Reprodução de parte de um afresco de Pisanello
Três horas da madrugada. No quarto às escuras um homem, está sentado na cama, com a cabeça entre as mãos. De vez em quando um ronco
surdo quebra o silêncio em que a casa está mergulhada. Bruno sabe que é o pai
no quarto ao lado. Desde menino habituou-se a ouvir aquele ronco. É-lhe tão
familiar que há muito deixou de o ouvir. Ou pelo menos, não chega para lhe
perturbar os pensamentos. Que diga-se em abono da verdade, são bem
perturbadores. Bruno é um homem jovem. Completou à pouco vinte e sete anos.
Baixo, faltam-lhe alguns centímetros para o metro e sessenta, e isso, sempre
foi um pesadelo para ele. Porque apesar do rosto perfeito, ele sempre estivera
abaixo da média em altura. Desde a escola, onde os outros meninos, lhe
chamavam, anão, ou meia-leca. Ou mesmo quando rejeitavam a sua presença nos
jogos do recreio. As crianças podem ser extremamente cruéis sem se darem conta,
nem deixarem cair o sorriso.
Bruno foi crescendo sentindo-se rejeitado por uma
sociedade que avalia os homens em centímetros e não pelo carácter. Aos 16 anos apaixonou-se por uma colega de escola. Levou todo um período a ensaiar as
palavras para se declarar. E ela riu-se dele. Desde esse dia a revolta
instalou-se-lhe no peito, e como erva daninha foi devorando tudo de bom que
havia nele.
Aos 19 anos abandonou os estudos. Era bom aluno mas
perdera todo o interesse pelos estudos. Foi considerado inapto para a tropa.
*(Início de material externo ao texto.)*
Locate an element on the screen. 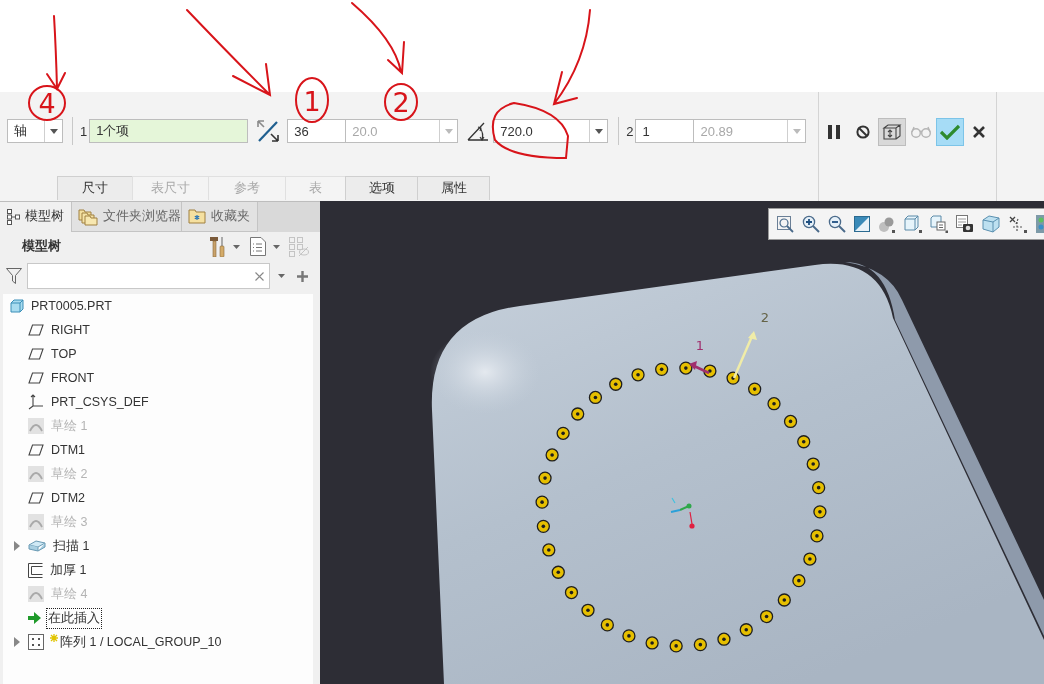  wireframe-cube-icon is located at coordinates (991, 224).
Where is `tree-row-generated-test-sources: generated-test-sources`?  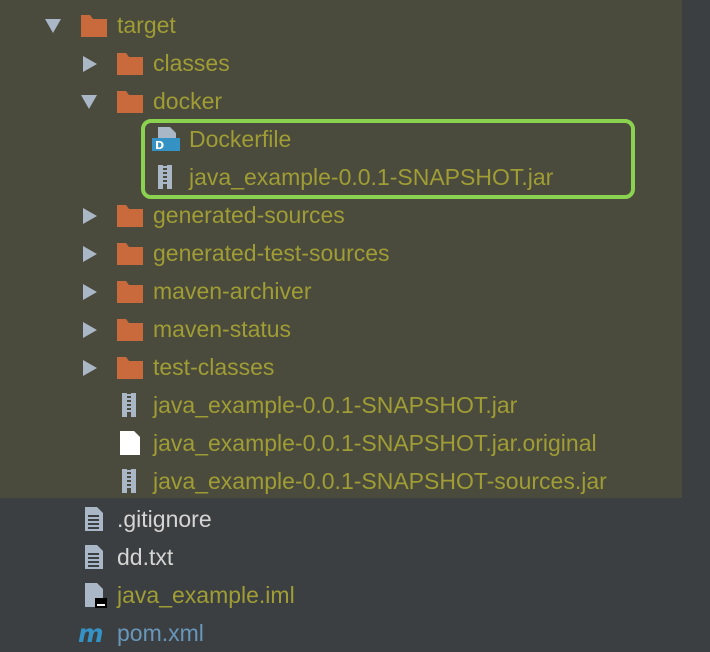
tree-row-generated-test-sources: generated-test-sources is located at coordinates (341, 253).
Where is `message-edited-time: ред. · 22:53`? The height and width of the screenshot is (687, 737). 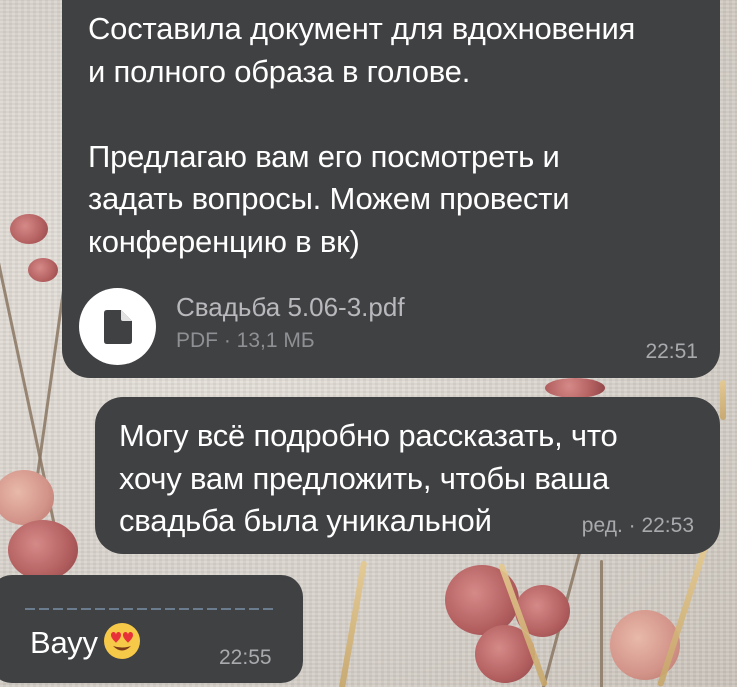 message-edited-time: ред. · 22:53 is located at coordinates (638, 526).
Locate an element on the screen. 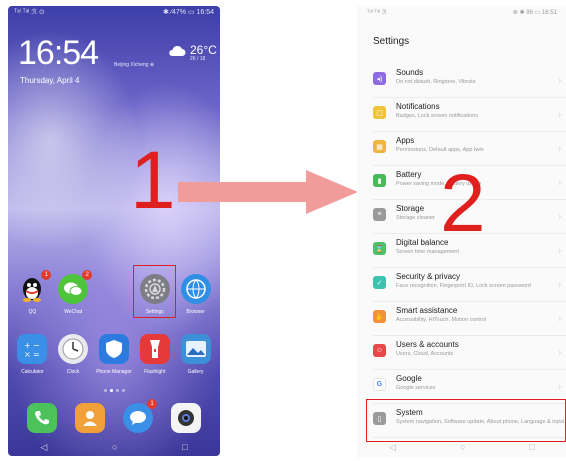  clock-icon is located at coordinates (74, 349).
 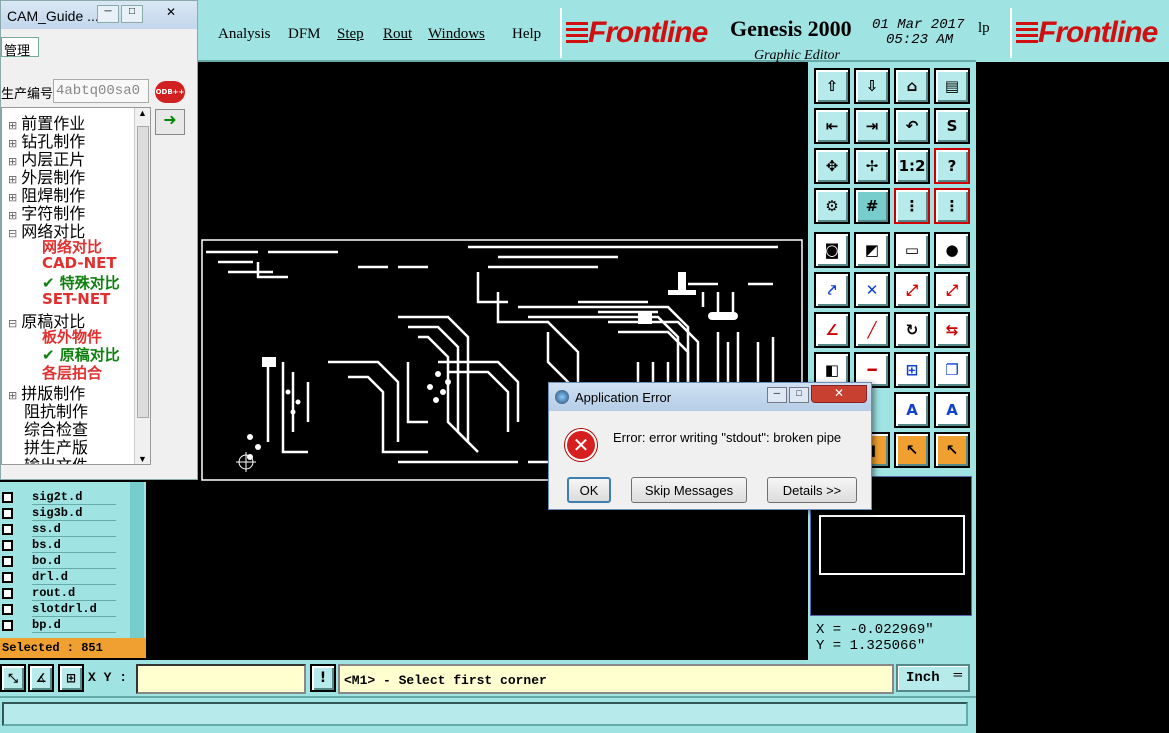 I want to click on layer-row: bp.d, so click(x=58, y=626).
Por essa altura o irmão mais velho casou-se e foi viver para os arredores. Pouco depois o pai
emigrou para a França. Era um bom carpinteiro, arranjara um contrato muito atractivo, e
seria a hipótese de conseguir ganhar um bom dinheiro e construir a casinha com
que sonhava, já que o terreno lhe deixara um tio em testamento.
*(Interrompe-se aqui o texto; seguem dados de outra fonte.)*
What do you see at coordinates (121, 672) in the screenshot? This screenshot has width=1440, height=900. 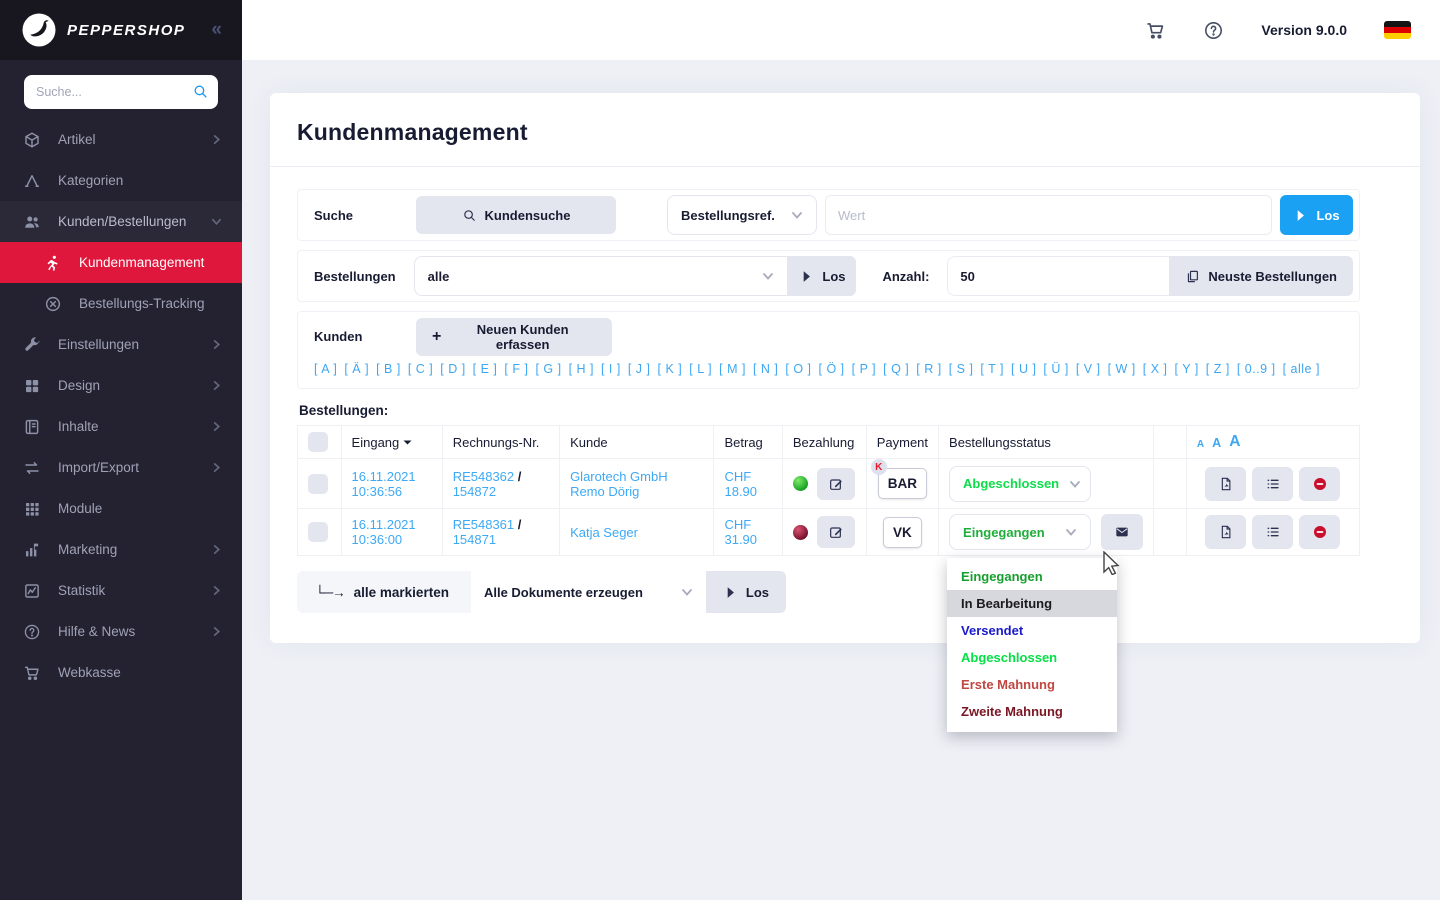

Sem o pai e o irmão mais velho, Bruno sentiu-se amputado de parte de si mesmo. Como se precisasse de bengalas
para caminhar, e de repente lhas roubassem.
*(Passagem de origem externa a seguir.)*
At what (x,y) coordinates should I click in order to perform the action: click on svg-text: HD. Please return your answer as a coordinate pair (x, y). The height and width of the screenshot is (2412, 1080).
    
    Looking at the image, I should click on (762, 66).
Ia de casa para o trabalho e do trabalho para casa.. Não falava com
ninguém, a não ser no trabalho nos assuntos que precisava tratar com os
colegas. Não gostava de ler. Os livros retratavam personagens completamente
opostos ao que ele era. Os filmes a mesma coisa. Odiava futebol, porque lhe recordava a exclusão que sofrera por parte dos colegas em criança.
Dia após dia, Bruno caía no poço sem fundo da depressão.
A mãe, era boa pessoa, mas não entendia o que se passava com ele.
Às vezes dizia-lhe para sair, se divertir, que parecia um velho. Bruno encolhia os
ombros e não respondia.
Uns meses atrás o pai terminara o contrato de trabalho em
França e regressara cheio de planos para a tal casinha.
Estranhara ver o filho tão macambúzio, mas pensara. ”É
muito jovem, tem a vida pela frente, aquilo passa-lhe.” Ainda assim disse-lhe:
-Ó rapaz vê lá se arranjas uma namorada. Olha que na tua idade eu já era vosso pai.
Um mês depois o irmão fora pai, e os pais, viviam “babados”
nas gracinhas do neto.
Bruno sente um enorme apelo para a suicídio.Há meses que pensa nisso. A ideia de suicídio, chegou de mansinho,e quase sem ele dar por isso foi-se insinuando a toda a hora. Pensa que
seria o remédio certo para todos os seus medos, as suas angústias.Um ponto final, numa vida sem história. Como se fosse um sinal, no quintal o galo canta. Bruno põe-se de pé e de mansinho, abre a porta da cozinha e sai. No céu estrelado uma redonda e esplendorosa lua derrama para o quintal, uma luz intensa. Ao fundo a casa das ferramentas. No meio do quintal um pilar de
ferro, donde parte um arame que passa pelo terraço por cima da casa de
ferramentas. O estendal da roupa. Como um autómato, vai à casa das ferramentas
e sai com uma corda e um pequeno banco. Faz um laço numa das pontas, passa-a
pelo pescoço, sobe para o banco, amarra bem a outra ponta no pilar de ferro, e
depois de tudo pronto, sem hesitação, derruba o banco.
Nesse momento uma nuvem encobre a lua, e a escuridão cai sobre a madrugada.
Elvira Carvalho
Continuo doente. Amanhã vou de novo ao médico.